Der österreichische Red Bull KTM-Werksfahrer Matthias Walkner lebt nur etwa eine Stunde vom KTM-Headquarter entfernt und ist der nächste erfolgreiche Österreicher im internationalen Rally-Sport. Seit mehr als zehn Jahren Mitglied der KTM-Familie, fährt der 30-Jährige aus Salzburg seine dritte Rallye Dakar und weiß, dass er das Zeug hat, um die Topplatzierungen in Angriff zu nehmen.

Stolz tritt Walkner in die Fußstapfen seines Mentors und siebenmaligen Dakar-Teilnehmers Heinz Kinigadner, nachdem er die Rally-Welt im Sturm eroberte und sich 2015 in seiner Debütsaison im internationalen Rally-Sport überraschend zum FIM Cross-Country Rallies Weltmeister krönte. Seine Teilnahme bei der Rallye Dakar 2016 endete, auf dem dritten Gesamtrang liegend, dramatisch. 2017 tritt der Österreicher mit dem Ziel an, es bis aufs Podest zu schaffen. Wir trafen Matthias nur Augenblicke bevor sich sein Gepäck und seine KTM 450 RALLY auf den Weg nach Paraguay machten.

GESPEICHERTE DATEN
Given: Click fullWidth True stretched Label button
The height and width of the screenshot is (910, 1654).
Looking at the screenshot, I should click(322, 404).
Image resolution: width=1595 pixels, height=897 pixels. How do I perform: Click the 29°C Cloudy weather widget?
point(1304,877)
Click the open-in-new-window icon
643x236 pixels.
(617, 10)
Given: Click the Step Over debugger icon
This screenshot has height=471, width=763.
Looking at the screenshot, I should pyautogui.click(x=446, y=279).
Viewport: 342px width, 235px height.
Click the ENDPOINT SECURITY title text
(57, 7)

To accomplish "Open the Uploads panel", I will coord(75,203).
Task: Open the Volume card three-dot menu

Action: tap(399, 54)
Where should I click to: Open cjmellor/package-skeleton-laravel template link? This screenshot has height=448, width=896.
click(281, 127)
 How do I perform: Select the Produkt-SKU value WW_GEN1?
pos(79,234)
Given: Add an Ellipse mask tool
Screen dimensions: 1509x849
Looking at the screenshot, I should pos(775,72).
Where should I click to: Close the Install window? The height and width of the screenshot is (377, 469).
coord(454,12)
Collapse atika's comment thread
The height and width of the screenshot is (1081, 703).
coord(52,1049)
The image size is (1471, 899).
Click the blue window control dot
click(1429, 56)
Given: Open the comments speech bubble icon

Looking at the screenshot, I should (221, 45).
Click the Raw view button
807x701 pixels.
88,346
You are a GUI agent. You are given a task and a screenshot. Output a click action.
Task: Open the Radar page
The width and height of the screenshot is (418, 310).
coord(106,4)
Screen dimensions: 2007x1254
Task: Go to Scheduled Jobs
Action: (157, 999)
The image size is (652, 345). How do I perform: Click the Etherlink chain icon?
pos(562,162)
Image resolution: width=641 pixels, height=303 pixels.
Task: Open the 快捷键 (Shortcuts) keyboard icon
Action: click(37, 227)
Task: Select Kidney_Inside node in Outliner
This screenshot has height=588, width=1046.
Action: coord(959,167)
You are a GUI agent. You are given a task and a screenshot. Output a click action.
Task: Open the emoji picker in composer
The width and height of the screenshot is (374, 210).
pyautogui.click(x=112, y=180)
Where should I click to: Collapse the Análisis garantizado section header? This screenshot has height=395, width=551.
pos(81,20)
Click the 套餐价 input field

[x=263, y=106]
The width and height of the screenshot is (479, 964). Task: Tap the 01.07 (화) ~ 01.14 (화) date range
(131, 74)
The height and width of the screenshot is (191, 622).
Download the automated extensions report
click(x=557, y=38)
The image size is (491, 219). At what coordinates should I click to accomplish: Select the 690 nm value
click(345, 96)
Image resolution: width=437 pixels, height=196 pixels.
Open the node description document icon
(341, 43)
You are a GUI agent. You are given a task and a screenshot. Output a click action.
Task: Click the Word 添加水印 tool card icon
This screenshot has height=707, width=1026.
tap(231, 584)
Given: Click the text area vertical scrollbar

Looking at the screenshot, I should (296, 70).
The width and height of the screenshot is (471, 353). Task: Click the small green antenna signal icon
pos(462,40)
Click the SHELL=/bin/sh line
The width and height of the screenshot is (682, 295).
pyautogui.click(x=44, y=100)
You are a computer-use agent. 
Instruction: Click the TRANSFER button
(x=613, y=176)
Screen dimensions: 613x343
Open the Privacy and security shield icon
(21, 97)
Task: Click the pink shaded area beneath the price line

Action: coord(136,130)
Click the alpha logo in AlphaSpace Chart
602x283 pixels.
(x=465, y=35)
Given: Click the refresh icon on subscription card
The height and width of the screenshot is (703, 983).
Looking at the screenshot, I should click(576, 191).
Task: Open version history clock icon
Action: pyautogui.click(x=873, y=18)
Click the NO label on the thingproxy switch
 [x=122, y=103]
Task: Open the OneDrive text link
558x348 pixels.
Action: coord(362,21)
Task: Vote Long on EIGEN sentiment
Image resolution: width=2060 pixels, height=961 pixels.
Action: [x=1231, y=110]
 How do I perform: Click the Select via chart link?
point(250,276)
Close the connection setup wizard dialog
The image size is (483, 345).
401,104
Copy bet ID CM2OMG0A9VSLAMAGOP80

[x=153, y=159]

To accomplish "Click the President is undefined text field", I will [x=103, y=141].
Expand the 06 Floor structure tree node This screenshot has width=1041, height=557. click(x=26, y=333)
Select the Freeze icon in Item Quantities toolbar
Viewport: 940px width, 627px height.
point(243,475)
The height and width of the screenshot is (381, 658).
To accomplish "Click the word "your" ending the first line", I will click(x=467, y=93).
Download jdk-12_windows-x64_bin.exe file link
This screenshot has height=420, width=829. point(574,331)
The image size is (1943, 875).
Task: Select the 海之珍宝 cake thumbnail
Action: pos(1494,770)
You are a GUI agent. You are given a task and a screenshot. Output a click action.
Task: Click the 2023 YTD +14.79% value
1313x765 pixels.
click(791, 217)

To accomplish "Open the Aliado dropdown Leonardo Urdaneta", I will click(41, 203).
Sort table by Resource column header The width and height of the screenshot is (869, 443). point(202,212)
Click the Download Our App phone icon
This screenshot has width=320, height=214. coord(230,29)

ZU BEARBEITENDE AUFGABEN
1. In welchem Jahr krönte sich Matthias Walkner laut dem Textauszug über ihn zum FIM Cross-Country Rallies Weltmeister?
2. Führen Sie den Textauszug über Matthias Walkner ab seinem letzten Satz fort.
Für die Bearbeitung sind die Zeilen ohne Belang.

LÖSUNGEN
1. 2015

2.
Matthias, fühlst du dich 100 Prozent bereit, um bei der Rallye Dakar 2017 um die Topplätze zu kämpfen?
«Ich fühle mich stärker und reifer als jemals zuvor und ich denke, ich bin bereit zu zeigen, was ich zu leisten im Stande bin. Ich habe hart trainiert, um nach meiner Verletzung bei der Dakar 2016 wieder vollständig fit zu werden. Die Auswirkungen der Verletzung auf meinen Körper waren nicht einfach wegzustecken und vielleicht werde ich mein Knie nie wieder zu 100% bewegen können, aber das ist etwas, an das ich mich gewöhnen muss. Bei der Dakar 2017 möchte ich gute Leistungen zeigen und bin froh, jetzt die nötige Erfahrung zu haben, um dieses Vorhaben in die Tat umzusetzen. Bis zum allerletzten Moment werde ich hart arbeiten, so dass ich bestens auf diese großartige Herausforderung vorbereitet bin.»

Weltweit erhält die Dakar immer mehr Aufmerksamkeit; wie wichtig ist es für einen österreichischen Fahrer, der auf einem Bike aus Österreich antritt, gute Ergebnisse zu erzielen?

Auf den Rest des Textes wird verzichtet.